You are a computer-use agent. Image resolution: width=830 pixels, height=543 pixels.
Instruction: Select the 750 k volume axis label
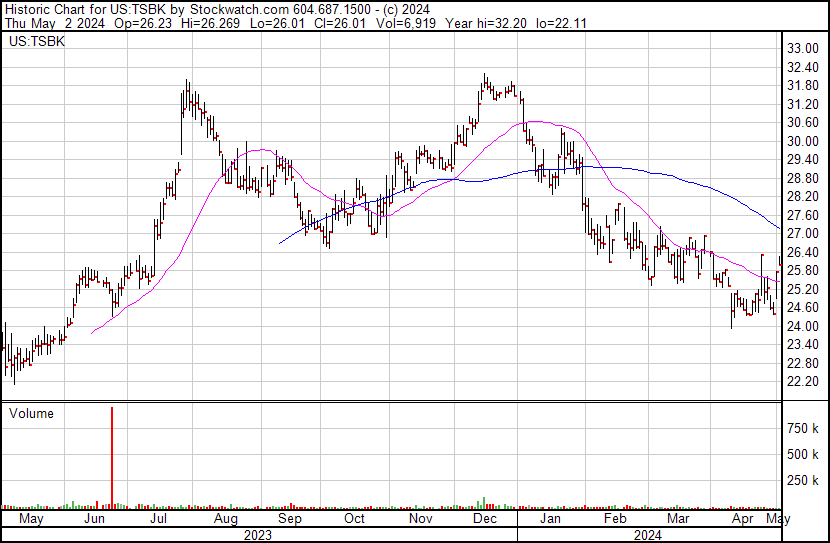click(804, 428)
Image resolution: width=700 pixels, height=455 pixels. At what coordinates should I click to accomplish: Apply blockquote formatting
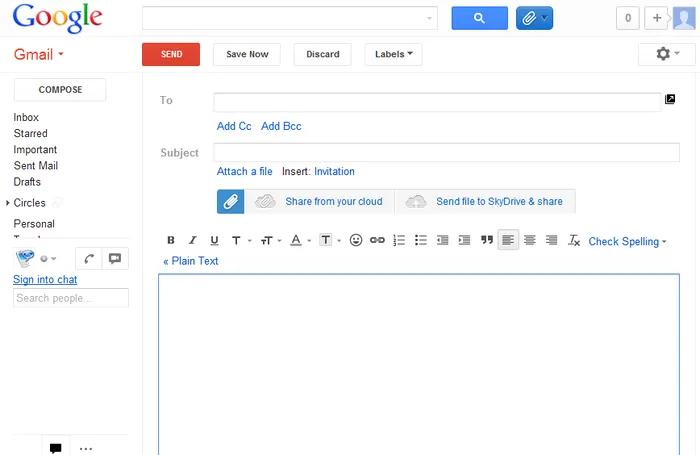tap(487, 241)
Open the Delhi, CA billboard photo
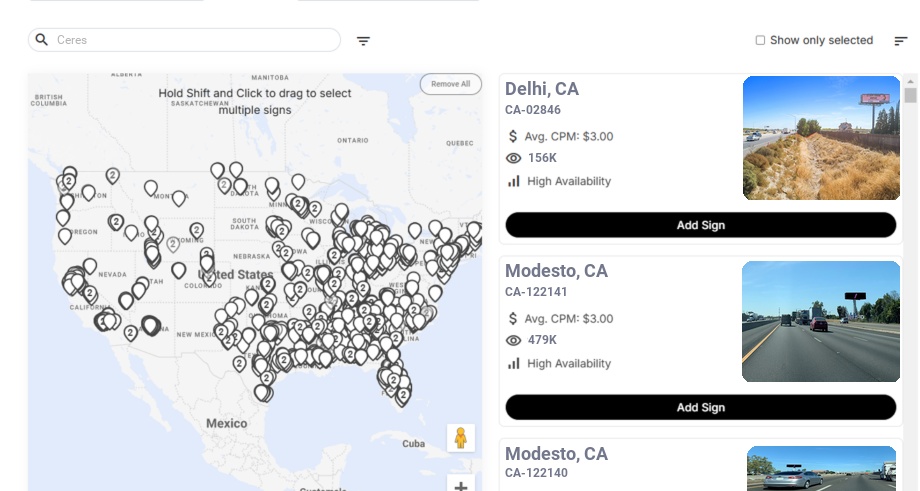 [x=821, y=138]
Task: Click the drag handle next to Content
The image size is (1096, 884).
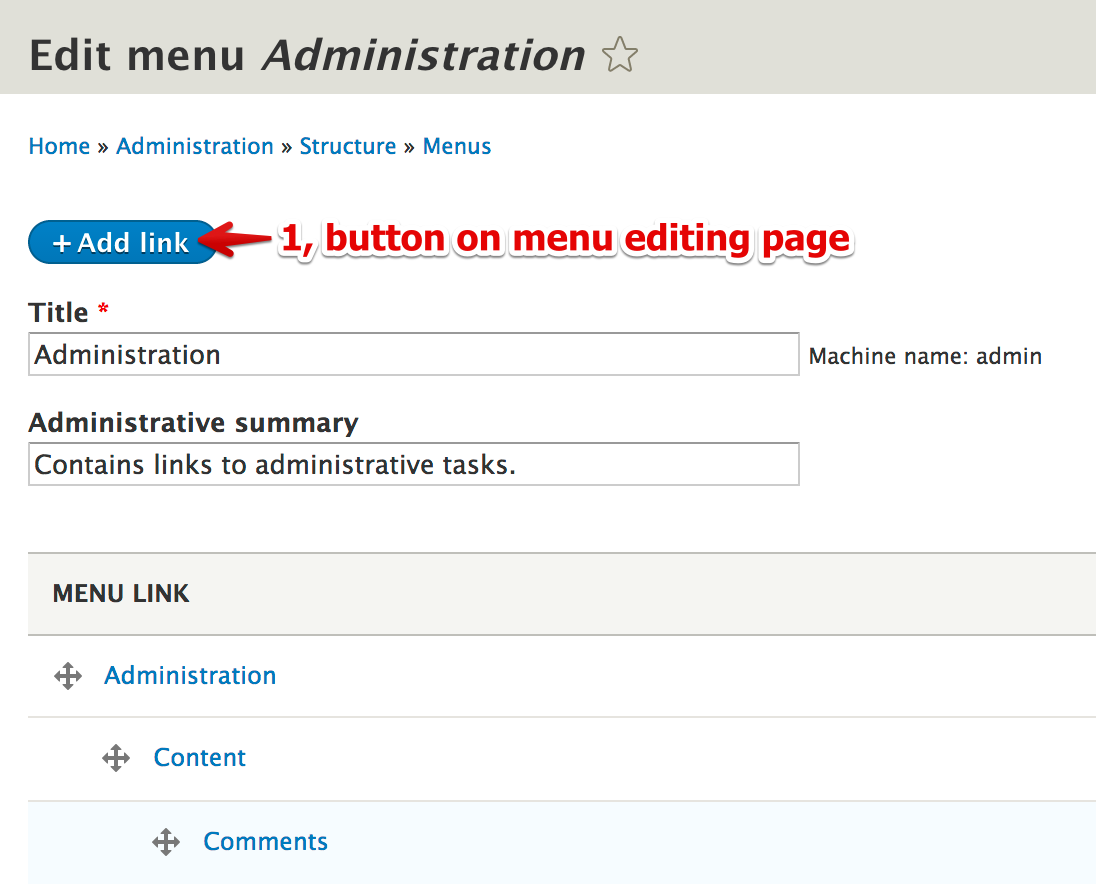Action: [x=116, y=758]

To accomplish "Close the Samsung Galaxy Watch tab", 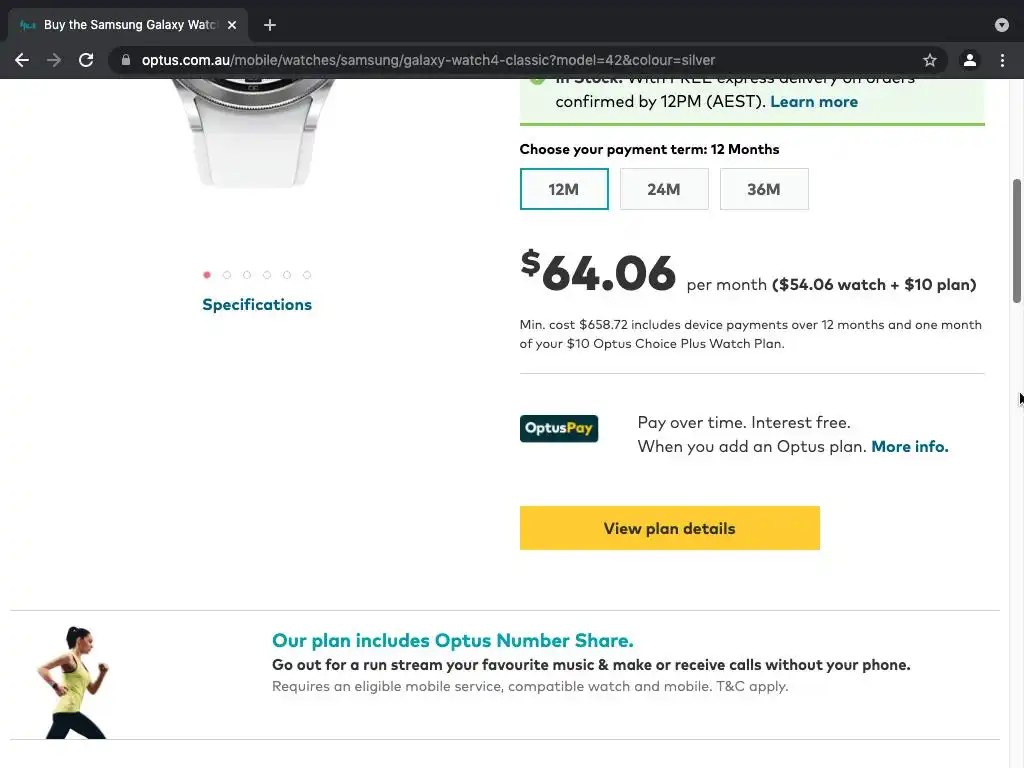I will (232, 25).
__________
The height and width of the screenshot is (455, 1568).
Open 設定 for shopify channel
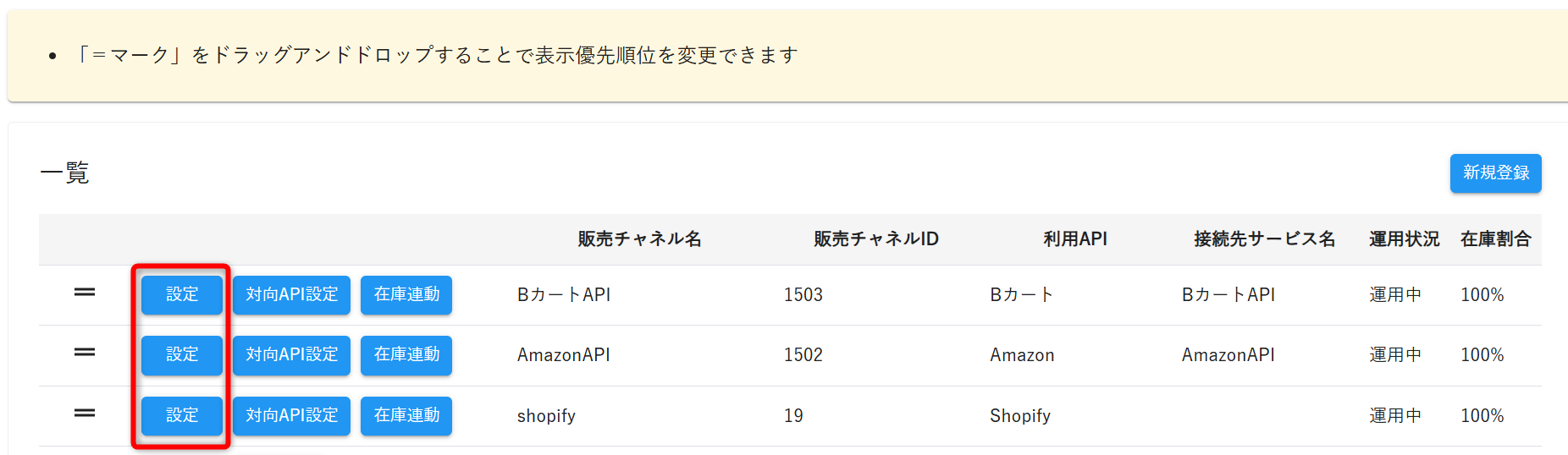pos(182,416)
__________
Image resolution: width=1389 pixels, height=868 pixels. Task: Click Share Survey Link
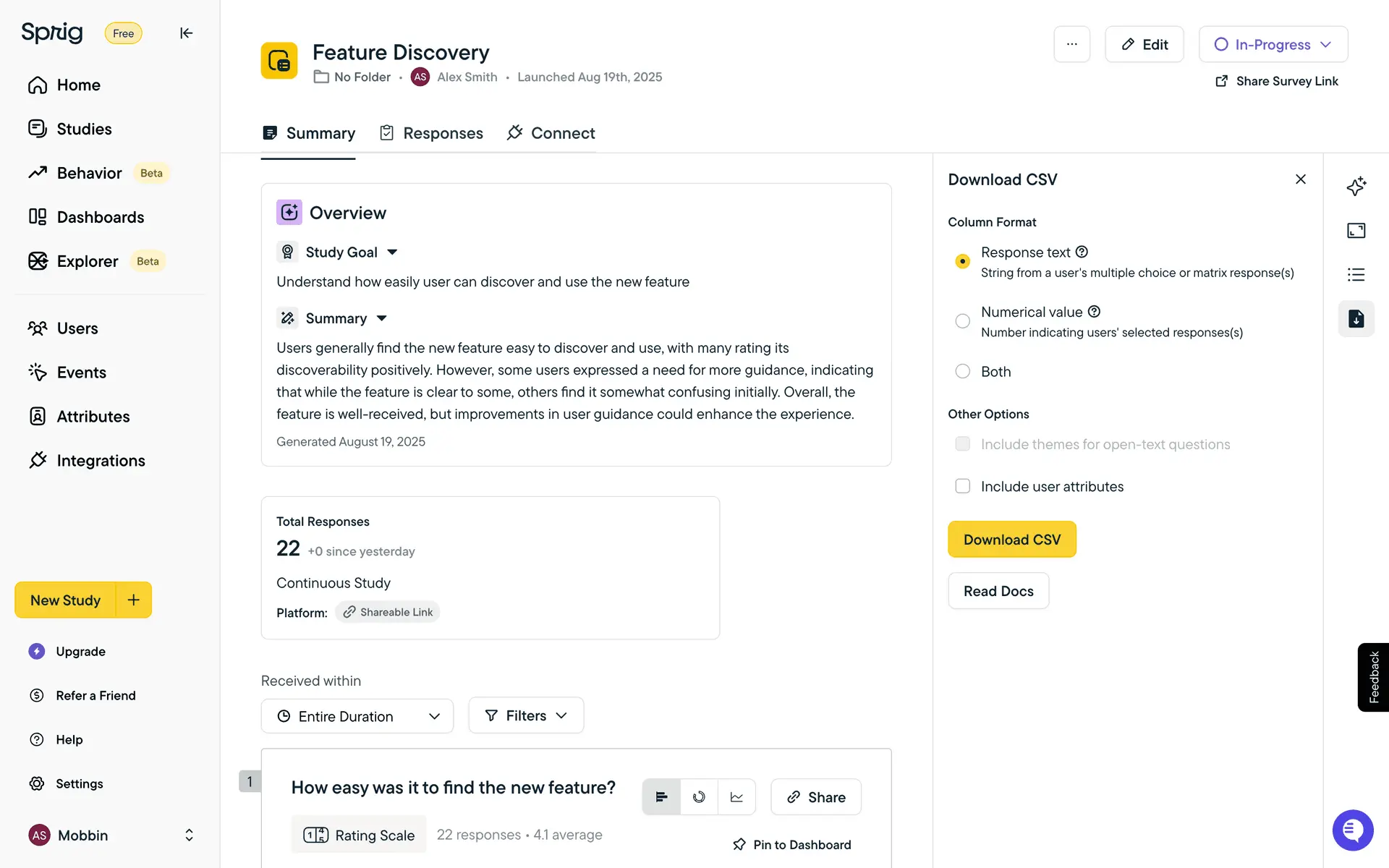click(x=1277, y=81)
__________
GOAL: Please collect every line of the records above that contains the string "resolution" and copy each one out. Matching is case-sensitive.

RIGHT ANSWER:
You are a computer-use agent. Image resolution: width=830 pixels, height=543 pixels.
Image resolution: width=700 pixels, height=455 pixels. At what coordinates should I click to accomplish: Apply blockquote formatting
Image resolution: width=1389 pixels, height=868 pixels. Task: Click Share Survey Link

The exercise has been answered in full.